Exercise goal> In the records below, repeat exactly the lines between the line holding "The width and height of the screenshot is (531, 394)." and the line holding "Task: Focus the Search gift cards field", inclusive, and drop the pictures.

┄┄┄┄┄┄┄┄┄┄

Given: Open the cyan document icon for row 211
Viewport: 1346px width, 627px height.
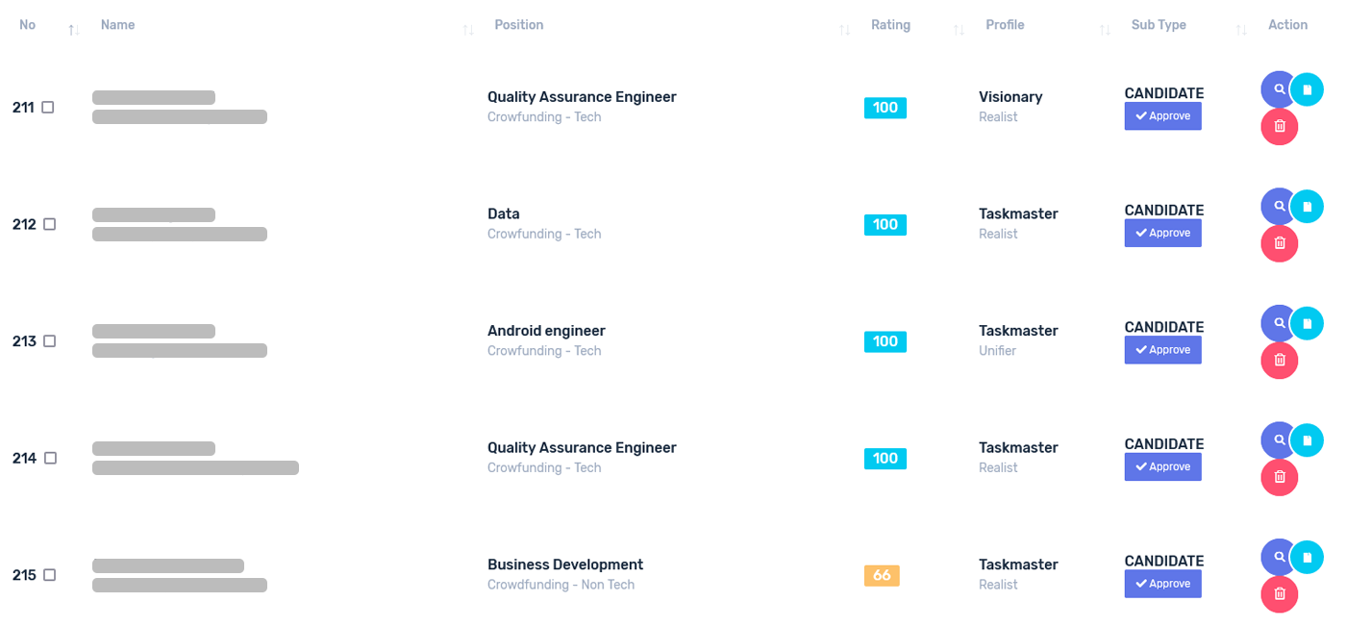Looking at the screenshot, I should [x=1307, y=89].
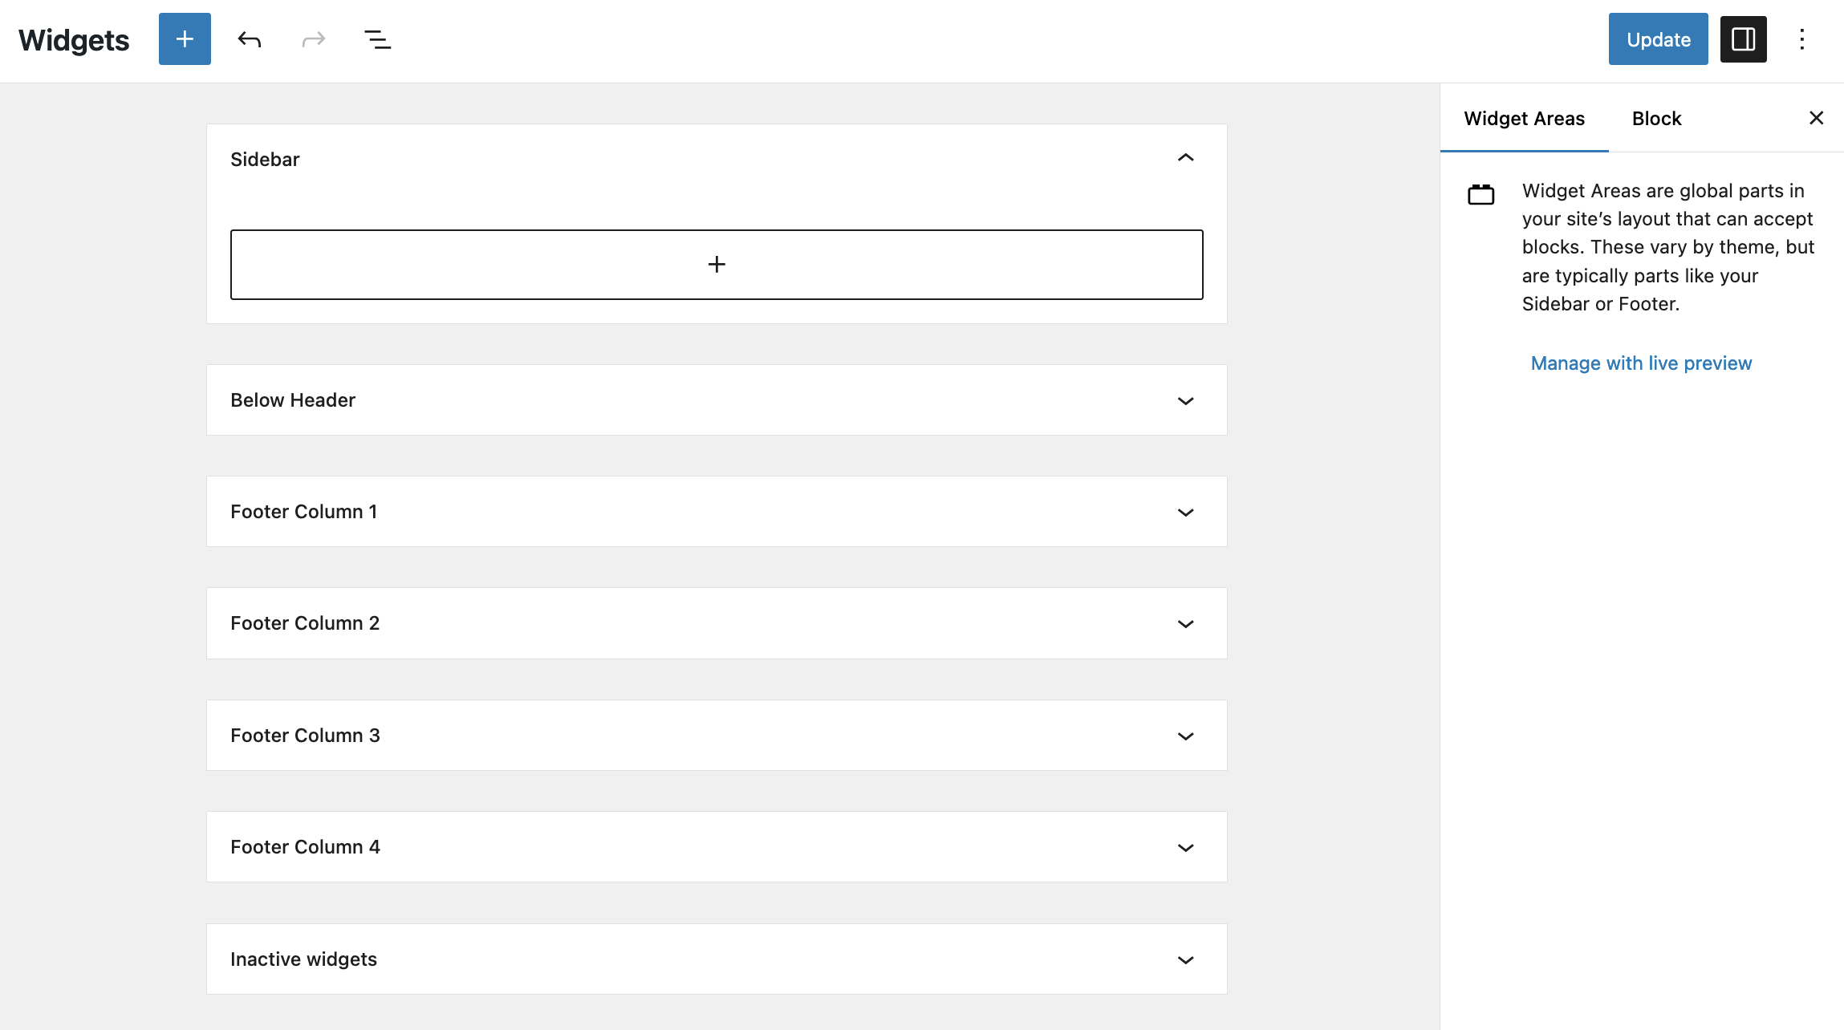Expand Footer Column 3 widget area
The width and height of the screenshot is (1844, 1030).
click(1185, 736)
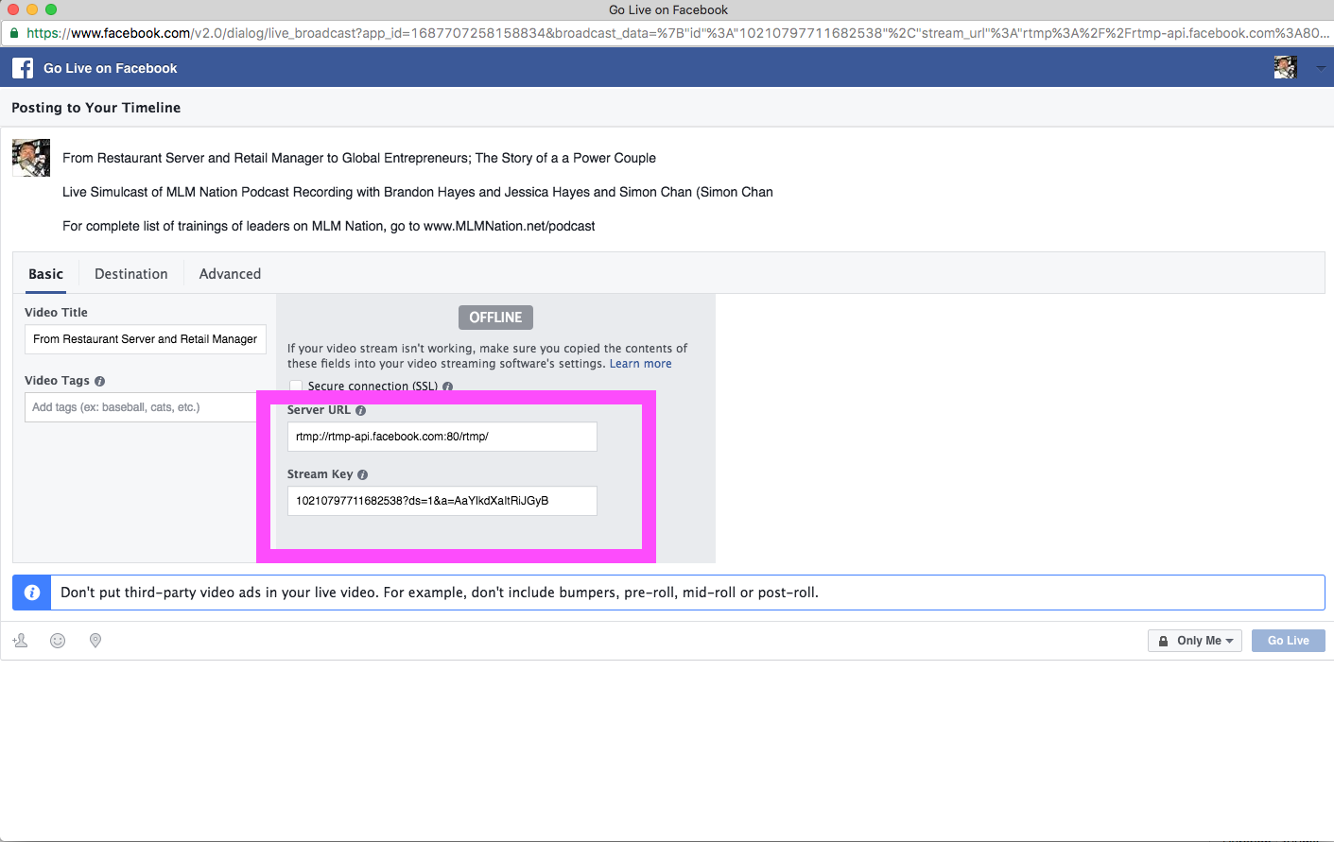Screen dimensions: 1334x842
Task: Click the info icon next to Stream Key
Action: (363, 474)
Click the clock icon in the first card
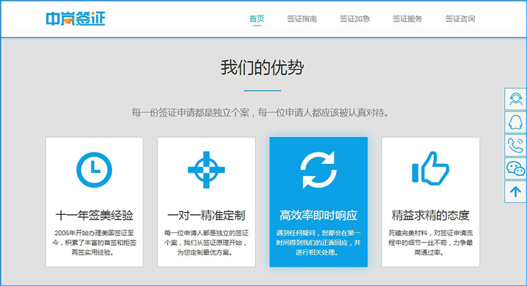Screen dimensions: 527x286 [x=94, y=170]
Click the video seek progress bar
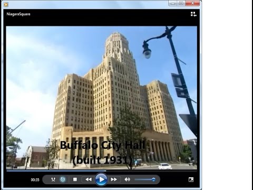 coord(102,170)
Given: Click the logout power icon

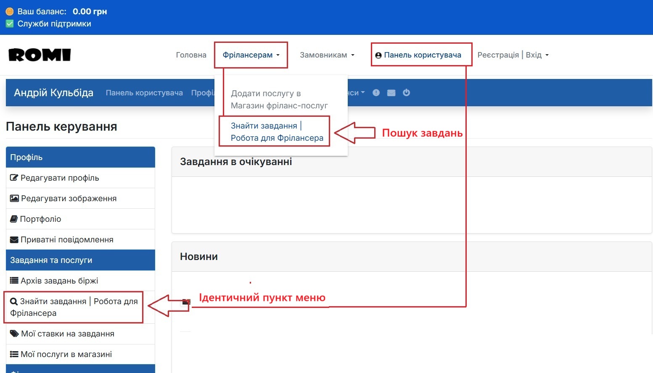Looking at the screenshot, I should coord(406,92).
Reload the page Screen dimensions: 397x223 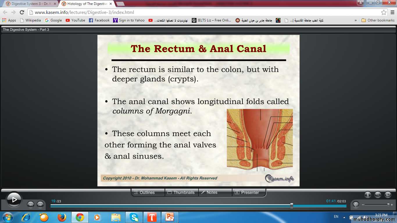[22, 12]
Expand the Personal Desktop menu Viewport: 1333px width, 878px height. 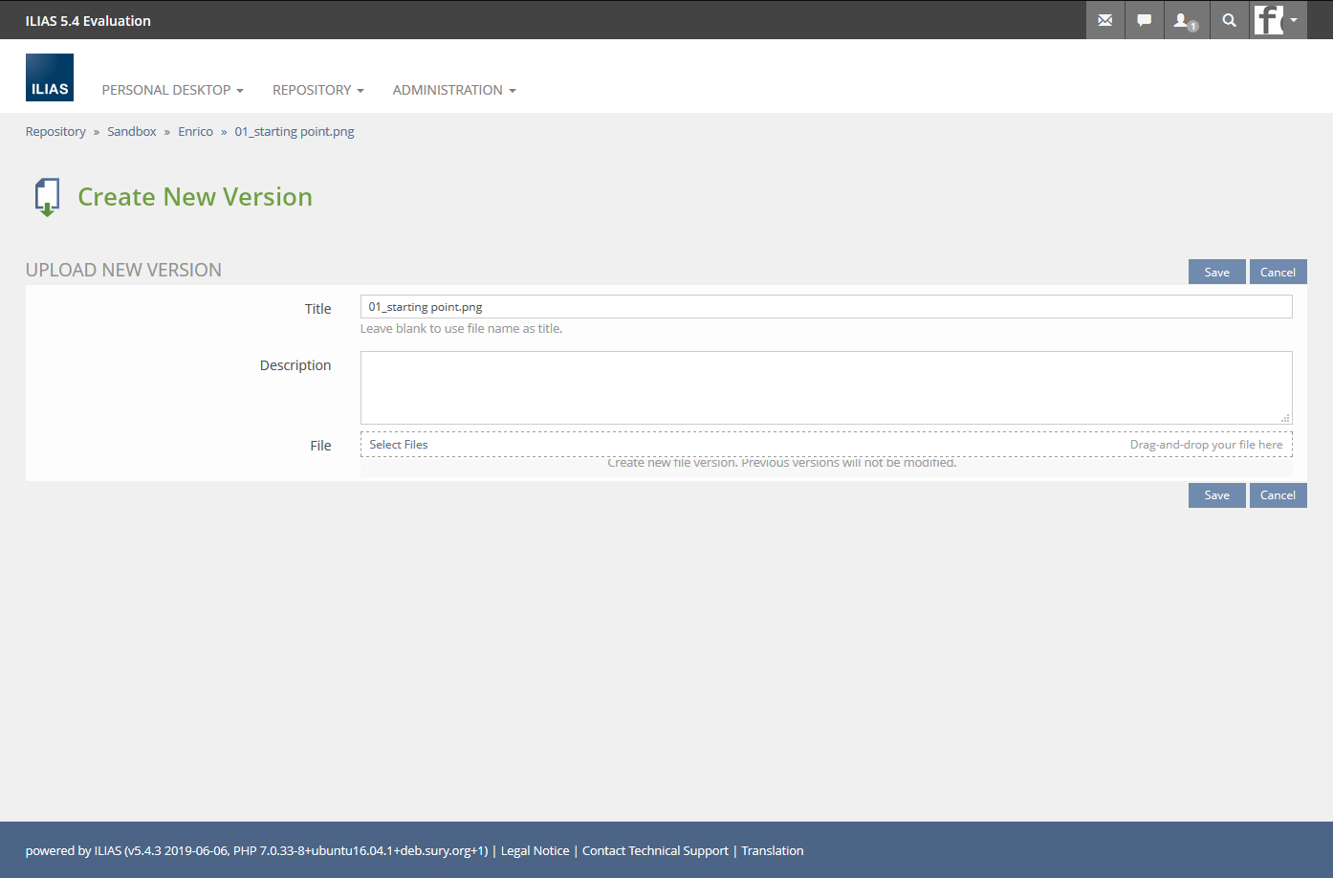click(x=172, y=90)
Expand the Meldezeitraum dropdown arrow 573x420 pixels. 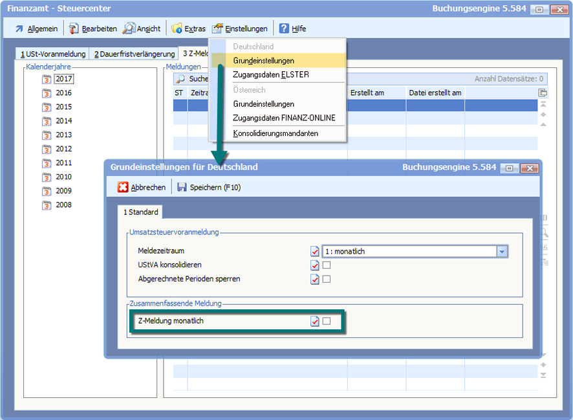[x=502, y=252]
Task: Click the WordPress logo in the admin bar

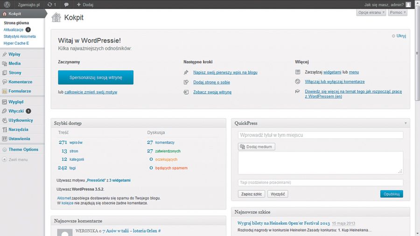Action: 7,5
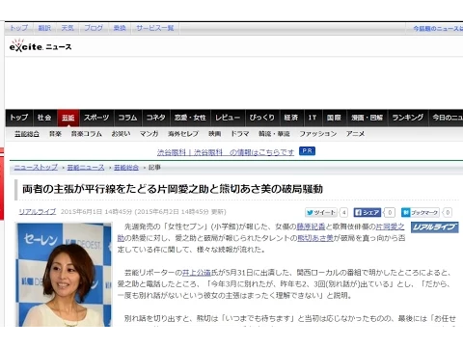
Task: Click the blue PR badge
Action: point(307,151)
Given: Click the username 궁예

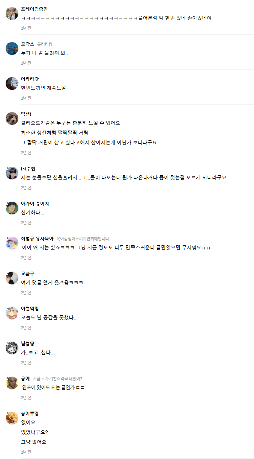Looking at the screenshot, I should click(25, 378).
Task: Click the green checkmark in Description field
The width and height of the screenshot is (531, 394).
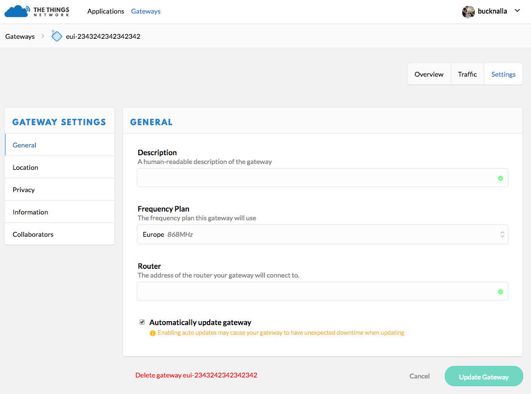Action: [x=500, y=178]
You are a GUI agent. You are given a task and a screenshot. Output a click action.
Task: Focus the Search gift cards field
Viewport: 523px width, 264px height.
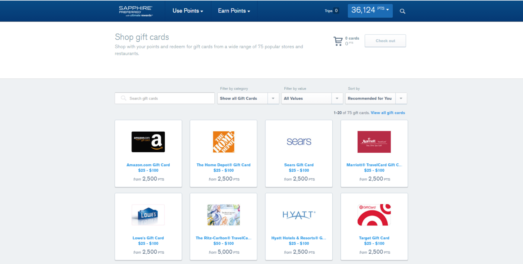tap(165, 98)
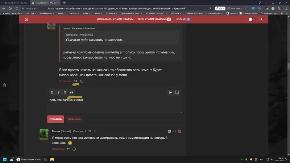Toggle the dark/light theme switch

pyautogui.click(x=252, y=19)
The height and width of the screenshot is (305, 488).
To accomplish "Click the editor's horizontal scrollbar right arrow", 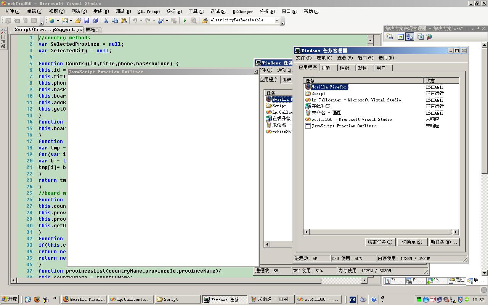I will tap(364, 280).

┄┄┄┄┄┄┄┄┄┄

Response>
The width and height of the screenshot is (531, 394).
Action: [x=500, y=178]
You are a GUI agent. You are given a task and a screenshot. Output a click action.
Task: Focus the Search gift cards field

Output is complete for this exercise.